Work to be completed: Would you please retype, exactly, the lines of the listing below between the line with "The width and height of the screenshot is (1201, 522)." and the line with "This screenshot has width=850, height=605.", inclusive?

Data provided:
====================

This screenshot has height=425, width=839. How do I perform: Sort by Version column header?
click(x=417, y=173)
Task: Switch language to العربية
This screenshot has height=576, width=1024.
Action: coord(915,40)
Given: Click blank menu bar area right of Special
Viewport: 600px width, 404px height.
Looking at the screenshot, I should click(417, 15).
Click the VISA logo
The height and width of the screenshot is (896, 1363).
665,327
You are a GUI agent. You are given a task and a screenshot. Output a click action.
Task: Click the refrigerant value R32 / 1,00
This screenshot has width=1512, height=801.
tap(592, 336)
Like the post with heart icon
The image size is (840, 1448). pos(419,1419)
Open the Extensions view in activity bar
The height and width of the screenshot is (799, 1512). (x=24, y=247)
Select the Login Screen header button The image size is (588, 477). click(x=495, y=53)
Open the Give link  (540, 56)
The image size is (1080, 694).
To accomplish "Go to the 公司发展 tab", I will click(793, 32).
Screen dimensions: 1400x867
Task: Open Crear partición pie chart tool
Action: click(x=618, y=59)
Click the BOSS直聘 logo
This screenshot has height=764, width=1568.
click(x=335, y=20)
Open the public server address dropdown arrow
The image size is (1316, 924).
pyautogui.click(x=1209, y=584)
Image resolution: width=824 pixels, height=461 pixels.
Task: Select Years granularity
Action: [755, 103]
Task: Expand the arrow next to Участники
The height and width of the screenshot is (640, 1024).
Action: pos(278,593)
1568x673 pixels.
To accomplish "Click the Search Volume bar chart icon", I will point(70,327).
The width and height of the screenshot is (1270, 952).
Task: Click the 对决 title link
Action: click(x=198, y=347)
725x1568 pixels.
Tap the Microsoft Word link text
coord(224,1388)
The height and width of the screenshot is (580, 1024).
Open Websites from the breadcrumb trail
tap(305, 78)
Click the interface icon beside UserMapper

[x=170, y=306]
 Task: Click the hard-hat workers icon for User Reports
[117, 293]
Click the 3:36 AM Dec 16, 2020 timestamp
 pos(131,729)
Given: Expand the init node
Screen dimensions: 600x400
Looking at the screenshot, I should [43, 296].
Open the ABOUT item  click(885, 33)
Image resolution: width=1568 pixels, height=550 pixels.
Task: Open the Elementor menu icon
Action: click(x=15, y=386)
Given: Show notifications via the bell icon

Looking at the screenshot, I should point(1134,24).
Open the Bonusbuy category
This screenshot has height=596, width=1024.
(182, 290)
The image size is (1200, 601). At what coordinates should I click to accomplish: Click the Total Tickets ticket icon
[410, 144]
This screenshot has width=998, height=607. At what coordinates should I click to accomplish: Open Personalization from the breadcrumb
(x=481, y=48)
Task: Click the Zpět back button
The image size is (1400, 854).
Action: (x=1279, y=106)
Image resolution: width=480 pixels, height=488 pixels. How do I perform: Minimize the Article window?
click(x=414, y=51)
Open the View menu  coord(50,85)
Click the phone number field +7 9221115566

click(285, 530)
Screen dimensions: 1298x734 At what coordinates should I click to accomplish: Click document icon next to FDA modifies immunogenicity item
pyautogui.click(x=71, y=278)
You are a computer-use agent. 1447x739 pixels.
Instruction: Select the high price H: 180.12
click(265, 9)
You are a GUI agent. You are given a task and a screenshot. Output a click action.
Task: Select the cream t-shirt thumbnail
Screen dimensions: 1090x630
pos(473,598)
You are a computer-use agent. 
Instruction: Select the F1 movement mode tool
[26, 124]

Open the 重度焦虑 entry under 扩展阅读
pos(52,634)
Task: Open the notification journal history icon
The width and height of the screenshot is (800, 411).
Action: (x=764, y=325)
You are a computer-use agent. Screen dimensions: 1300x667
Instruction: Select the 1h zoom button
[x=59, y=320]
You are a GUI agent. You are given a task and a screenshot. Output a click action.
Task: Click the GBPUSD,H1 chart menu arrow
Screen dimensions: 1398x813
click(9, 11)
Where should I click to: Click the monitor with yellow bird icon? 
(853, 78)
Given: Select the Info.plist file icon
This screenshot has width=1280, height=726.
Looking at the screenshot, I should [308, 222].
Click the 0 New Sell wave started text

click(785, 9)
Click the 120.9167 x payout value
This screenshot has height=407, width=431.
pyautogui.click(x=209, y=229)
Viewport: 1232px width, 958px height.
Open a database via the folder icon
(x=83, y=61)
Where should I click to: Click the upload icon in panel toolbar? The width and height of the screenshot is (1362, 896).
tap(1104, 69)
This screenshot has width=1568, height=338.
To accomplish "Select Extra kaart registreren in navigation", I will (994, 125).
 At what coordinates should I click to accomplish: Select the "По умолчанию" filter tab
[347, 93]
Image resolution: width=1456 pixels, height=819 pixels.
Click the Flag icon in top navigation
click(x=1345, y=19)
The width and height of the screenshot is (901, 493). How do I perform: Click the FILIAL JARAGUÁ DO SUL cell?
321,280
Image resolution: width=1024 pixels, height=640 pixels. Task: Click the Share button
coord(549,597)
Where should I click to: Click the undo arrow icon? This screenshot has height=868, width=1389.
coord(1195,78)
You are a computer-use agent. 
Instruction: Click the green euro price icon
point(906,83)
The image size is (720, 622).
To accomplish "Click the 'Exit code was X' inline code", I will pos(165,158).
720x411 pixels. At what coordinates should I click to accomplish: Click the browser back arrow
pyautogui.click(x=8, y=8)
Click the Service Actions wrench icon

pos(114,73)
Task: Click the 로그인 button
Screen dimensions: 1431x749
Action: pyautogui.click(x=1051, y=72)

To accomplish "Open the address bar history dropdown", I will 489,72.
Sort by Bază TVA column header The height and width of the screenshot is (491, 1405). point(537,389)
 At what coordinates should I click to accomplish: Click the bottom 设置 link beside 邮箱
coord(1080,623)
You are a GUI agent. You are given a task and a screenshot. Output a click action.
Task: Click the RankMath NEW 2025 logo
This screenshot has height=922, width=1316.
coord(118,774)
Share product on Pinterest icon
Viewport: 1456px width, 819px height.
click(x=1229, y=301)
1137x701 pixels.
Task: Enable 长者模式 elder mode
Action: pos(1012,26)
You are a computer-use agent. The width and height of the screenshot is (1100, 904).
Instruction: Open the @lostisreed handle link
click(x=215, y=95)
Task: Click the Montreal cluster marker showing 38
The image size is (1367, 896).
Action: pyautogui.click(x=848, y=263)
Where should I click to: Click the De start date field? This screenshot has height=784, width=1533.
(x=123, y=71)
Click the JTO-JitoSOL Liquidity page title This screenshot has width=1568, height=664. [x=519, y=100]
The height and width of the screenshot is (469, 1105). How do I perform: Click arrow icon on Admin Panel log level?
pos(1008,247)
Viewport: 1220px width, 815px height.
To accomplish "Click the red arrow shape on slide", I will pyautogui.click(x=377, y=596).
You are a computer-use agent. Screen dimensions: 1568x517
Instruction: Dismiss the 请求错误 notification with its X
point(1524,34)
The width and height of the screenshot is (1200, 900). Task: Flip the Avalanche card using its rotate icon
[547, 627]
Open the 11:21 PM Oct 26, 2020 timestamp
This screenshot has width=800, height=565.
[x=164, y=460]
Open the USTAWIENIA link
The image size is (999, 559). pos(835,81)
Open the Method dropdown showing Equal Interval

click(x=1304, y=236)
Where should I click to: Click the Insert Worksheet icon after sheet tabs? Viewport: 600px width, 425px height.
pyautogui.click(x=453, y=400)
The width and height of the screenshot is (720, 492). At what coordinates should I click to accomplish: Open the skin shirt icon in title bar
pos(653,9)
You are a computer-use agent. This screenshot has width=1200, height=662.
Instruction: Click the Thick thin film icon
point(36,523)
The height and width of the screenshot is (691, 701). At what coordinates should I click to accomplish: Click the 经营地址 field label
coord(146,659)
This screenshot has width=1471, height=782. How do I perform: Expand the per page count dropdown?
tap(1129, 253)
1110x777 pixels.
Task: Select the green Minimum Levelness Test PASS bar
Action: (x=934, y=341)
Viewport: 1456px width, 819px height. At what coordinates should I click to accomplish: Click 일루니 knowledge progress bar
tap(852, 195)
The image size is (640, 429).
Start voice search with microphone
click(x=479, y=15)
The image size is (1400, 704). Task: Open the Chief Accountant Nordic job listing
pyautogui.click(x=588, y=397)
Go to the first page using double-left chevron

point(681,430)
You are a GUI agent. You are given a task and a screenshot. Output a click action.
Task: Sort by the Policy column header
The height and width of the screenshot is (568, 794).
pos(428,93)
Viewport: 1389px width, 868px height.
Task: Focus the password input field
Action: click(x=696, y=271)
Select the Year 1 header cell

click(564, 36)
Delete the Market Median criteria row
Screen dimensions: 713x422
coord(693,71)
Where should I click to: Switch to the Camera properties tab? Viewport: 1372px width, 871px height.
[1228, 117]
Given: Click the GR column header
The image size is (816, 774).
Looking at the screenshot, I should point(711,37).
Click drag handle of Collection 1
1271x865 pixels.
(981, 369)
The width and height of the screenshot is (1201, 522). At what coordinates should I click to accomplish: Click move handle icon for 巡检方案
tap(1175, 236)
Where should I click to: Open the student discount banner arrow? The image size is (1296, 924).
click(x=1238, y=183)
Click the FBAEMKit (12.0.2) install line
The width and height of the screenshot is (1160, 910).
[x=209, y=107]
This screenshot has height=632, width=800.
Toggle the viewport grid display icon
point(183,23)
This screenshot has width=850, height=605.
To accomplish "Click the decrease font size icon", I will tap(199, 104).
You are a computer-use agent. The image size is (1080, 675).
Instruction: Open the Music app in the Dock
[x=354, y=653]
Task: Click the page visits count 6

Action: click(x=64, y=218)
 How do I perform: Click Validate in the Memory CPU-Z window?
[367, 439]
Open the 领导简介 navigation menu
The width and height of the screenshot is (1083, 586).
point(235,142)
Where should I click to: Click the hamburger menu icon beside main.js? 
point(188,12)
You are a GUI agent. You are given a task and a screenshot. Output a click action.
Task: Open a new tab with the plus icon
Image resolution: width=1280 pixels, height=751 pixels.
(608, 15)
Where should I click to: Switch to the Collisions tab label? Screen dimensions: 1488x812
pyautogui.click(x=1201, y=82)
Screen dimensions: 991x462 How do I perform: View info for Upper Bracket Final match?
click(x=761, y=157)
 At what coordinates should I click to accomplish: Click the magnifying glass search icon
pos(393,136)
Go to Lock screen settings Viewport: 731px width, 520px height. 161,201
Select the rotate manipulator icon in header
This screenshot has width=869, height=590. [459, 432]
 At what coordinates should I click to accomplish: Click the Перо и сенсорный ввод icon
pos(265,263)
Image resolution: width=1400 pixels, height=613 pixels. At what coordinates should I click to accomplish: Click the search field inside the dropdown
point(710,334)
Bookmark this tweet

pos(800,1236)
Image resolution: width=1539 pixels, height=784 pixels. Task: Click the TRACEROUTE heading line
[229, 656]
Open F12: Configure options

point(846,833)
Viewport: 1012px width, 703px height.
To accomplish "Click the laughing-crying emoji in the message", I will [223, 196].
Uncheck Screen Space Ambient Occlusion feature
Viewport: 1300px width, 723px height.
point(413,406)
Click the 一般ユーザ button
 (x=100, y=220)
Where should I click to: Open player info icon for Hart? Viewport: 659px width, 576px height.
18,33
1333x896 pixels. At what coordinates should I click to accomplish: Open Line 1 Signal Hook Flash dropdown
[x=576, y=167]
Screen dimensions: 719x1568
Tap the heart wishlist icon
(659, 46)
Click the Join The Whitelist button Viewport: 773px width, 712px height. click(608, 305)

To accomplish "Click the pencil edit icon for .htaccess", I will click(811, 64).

====================

Task response:
The width and height of the screenshot is (1201, 522). At what coordinates should I click to accomplish: Click move handle icon for 巡检方案
tap(1175, 236)
Where should I click to: Open the student discount banner arrow? The image size is (1296, 924).
click(x=1238, y=183)
Click the FBAEMKit (12.0.2) install line
The width and height of the screenshot is (1160, 910).
[x=209, y=107]
This screenshot has height=632, width=800.
Toggle the viewport grid display icon
point(183,23)
This screenshot has width=850, height=605.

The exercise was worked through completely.